La giurisprudenza disciplinare sembra ormai concorde nell’affermare che, quando si debba accertare il fatto nel processo penale, la sospensione del procedimento disciplinare sia obbligatoria, salva poi la possibilità di valutare il fatto (una volta accertato) anche in modo difforme, poichè le norme penali e quelle disciplinari si pongono su piani diversi.

Ciò alla luce del nuovo testo dell’art. 657 cod. proc. pen. (cfr. sul punto la chiarissima Cass., sez. unite, 8 marzo 2006 n. 4893).

La vicenda processuale penale, però, nel caso in esame non ha fornito una risposta; infatti l’avvocato è stato assolto in primo grado dal delitto di corruzione “perchè il fatto non sussiste”, mentre in appello è stata dichiarata l’avvenuta prescrizione.

Anche in sede disciplinare l’avvocato è stato inizialmente ritenuto non responsabile, ma il CNF (adito dal procuratore generale) ha riformato la decisione affermando (come risulta dalla sentenza qui commentata) che la condotta dell’avvocato che consegni una somma di denaro a un pubblico ufficiale è comunque lesiva dei doveri di probità, dignità e decoro della classe forense, sia quando il fatto integri il reato di corruzione, sia quando la dazione avvenga a seguito della concussione dello stesso pubblico ufficiale.

Sulla base di questa argomentazione, il CNF ha sanzionato l’avvocato con la sospensione dall’esercizio professionale per tre mesi, senza approfondire l’accertamento del fatto; resta ignoto, quindi, se quella somma di denaro sia stata versata per corruzione o concussione.

L’avvocato si è rivolto alla Suprema Corte che ha confermato la sentenza disciplinare.

La Corte ha richiamato la sua consolidata giurisprudenza in base alla quale l’accertamento compiuto dal giudice disciplinare sul fatto e sulla sua idoneità a ledere il decoro della professione non può essere riesaminato in sede di legittimità a condizione che la motivazione sia adeguata ed esente da vizi, e con il limite della ragionevolezza.

Si tratta di principi giusti, che però nel caso di specie non sembra siano stati rispettati.

Come è noto, infatti, il criterio per distinguere la concussione dalla corruzione è quello del rapporto tra le volontà dei soggetti, che nel primo reato sono convergenti mentre nel secondo vi è una volontà costrittiva del pubblico ufficiale in danno del privato che deve sottostare alle ingiuste pretese del primo (Cass. pen., sez.
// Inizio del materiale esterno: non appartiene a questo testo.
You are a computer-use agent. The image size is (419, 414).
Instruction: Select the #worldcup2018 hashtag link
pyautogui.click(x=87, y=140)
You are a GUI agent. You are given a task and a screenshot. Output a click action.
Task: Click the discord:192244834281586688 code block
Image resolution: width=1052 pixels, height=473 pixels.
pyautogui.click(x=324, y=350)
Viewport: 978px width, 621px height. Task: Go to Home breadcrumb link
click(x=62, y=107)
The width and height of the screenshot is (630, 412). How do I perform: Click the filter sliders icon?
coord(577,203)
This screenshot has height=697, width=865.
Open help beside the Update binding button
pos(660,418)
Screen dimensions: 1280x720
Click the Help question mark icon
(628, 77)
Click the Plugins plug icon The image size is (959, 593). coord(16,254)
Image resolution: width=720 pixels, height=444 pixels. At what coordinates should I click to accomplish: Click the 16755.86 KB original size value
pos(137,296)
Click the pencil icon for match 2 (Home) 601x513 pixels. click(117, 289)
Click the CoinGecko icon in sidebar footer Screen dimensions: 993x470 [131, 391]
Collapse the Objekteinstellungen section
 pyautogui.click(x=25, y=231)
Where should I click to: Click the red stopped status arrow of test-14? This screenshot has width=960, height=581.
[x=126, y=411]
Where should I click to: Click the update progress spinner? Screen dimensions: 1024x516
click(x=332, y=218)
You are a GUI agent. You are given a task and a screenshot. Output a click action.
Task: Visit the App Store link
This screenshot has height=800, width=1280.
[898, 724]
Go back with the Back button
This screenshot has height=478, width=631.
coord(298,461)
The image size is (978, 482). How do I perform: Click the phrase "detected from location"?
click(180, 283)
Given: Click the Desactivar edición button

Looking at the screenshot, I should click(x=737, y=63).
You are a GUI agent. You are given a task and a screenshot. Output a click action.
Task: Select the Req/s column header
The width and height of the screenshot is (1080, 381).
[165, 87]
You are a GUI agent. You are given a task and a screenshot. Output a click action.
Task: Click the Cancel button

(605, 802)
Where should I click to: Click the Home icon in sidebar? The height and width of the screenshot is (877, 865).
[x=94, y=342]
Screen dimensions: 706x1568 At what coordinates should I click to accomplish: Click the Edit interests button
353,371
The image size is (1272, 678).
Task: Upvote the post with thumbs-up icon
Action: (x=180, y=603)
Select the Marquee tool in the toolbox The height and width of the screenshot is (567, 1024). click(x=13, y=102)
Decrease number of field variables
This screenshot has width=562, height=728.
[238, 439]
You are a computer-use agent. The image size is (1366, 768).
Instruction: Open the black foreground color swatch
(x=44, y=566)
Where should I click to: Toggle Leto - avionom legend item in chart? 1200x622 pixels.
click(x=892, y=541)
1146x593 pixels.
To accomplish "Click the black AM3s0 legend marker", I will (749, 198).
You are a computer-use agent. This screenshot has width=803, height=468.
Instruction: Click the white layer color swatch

VI, 19 ottobre 2001 n. 1170).

Secondo la prospettazione dei fatti offerta dall’avvocato nel caso specifico, egli sarebbe stato il soggetto passivo e quindi, in altri termini, la vittima del reato.

Le due posizioni ipotizzabili (reo di corruzione o vittima di concussione) sono state ritenute equivalenti dal CNF che ha così stabilito l’obbligo dell’avvocato di compiere atti di eroismo e di non cedere a ricatti e minacce di alcun tipo.

E’ una motivazione che certamente nobilita la professione forense, ma che sfugge ai consueti criteri di ragionevolezza anche sotto un altro profilo.

Ammesso, infatti, che la dazione di denaro concretizzi un illecito disciplinare sia nel caso di corruzione che in quello di concussione, la gradazione della pena dovrebbe essere diversa, non dimenticando la basilare distinzione tra le due fattispecie.

Sarebbe stato quindi più opportuno, ad avviso di chi scrive, cassare la sentenza del CNF e ordinare un nuovo esame, distinguendo le due ipotesi e, al limite, sanzionando l’avvocato non eroico in modo più leggero rispetto all’avvocato corruttore.